Exercises to complete:
1) Write out the stretch of the article on nail bar slavery from "LONDON • The" through "support last year.".
2) In the rows, reproduce the stretch from the line containing "Given: Click the" through the line containing "594x435 pixels." with "material type" changed to "shader" and nothing else altered. Return only those lines.

LONDON • The discovery of 39 migrants found dead in a refrigerated truck in Britain has reignited calls for efforts to tackle slavery in the nail bar sector, a common destination for trafficked Vietnamese.
It is believed most of the people found in the truck were from Vietnam, one of the top source countries for victims of modern slavery in Britain - accounting for about 10 per cent of 7,000 suspected slaves referred to the government for support last year.
Police are investigating the case and it is not yet clear why the victims were travelling to Britain. But it is well documented that some Vietnamese - lured to Europe by promises of lucrative jobs - end up exploited in illegal cannabis farms and cheap nail bars which have proliferated across the country.
"(We need) tighter regulation in various sectors such as cash-in-hand nail bars and car washes where it is easy for exploitation to take place," said Ms Philippa Southwell, a lawyer who specialises in trafficking. She added that nail salons were often used to launder proceeds from criminal activity.

Material provided:
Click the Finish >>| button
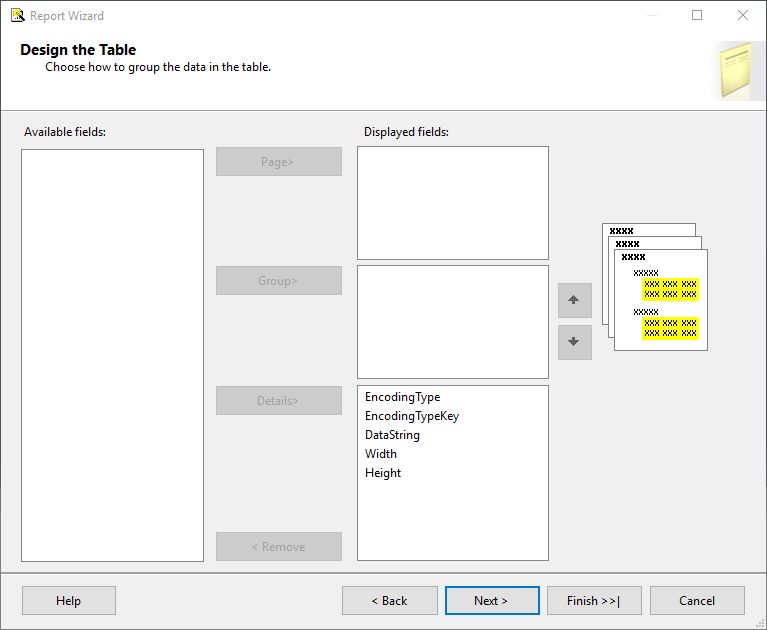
==
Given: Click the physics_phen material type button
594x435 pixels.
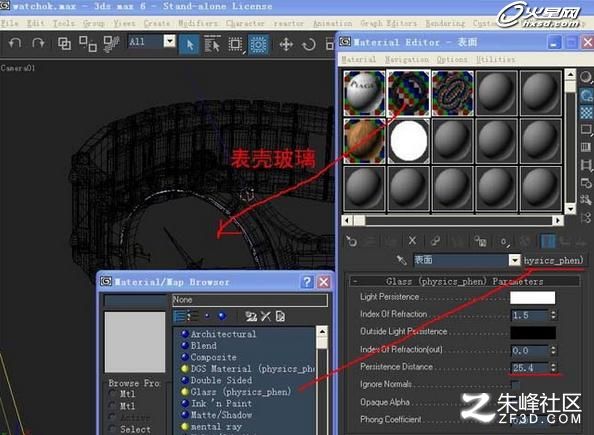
---
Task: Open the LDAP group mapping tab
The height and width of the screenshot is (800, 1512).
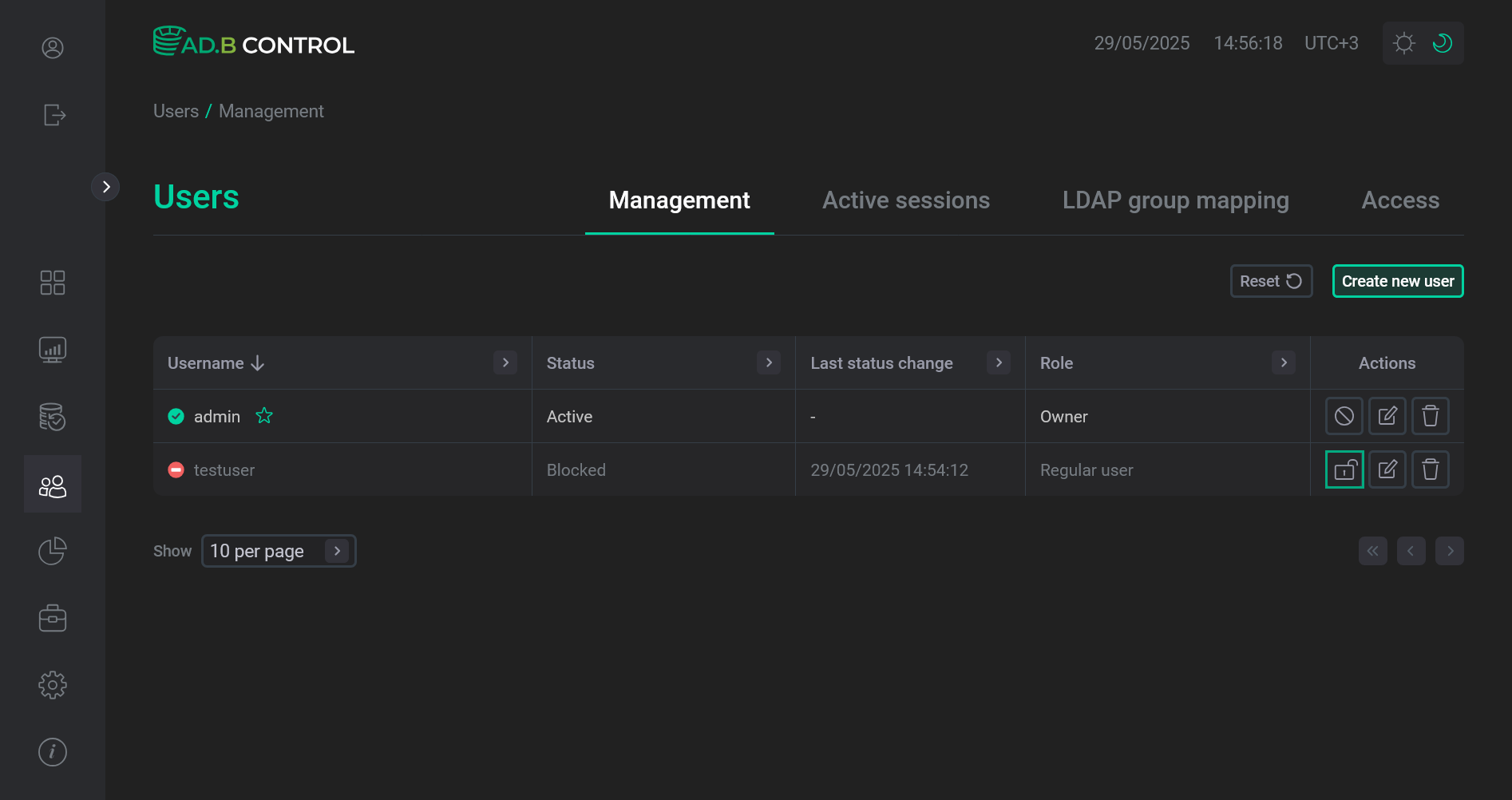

Solved problems:
1)
LONDON • The discovery of 39 migrants found dead in a refrigerated truck in Britain has reignited calls for efforts to tackle slavery in the nail bar sector, a common destination for trafficked Vietnamese.
It is believed most of the people found in the truck were from Vietnam, one of the top source countries for victims of modern slavery in Britain - accounting for about 10 per cent of 7,000 suspected slaves referred to the government for support last year.

2)
Given: Click the physics_phen shader button
594x435 pixels.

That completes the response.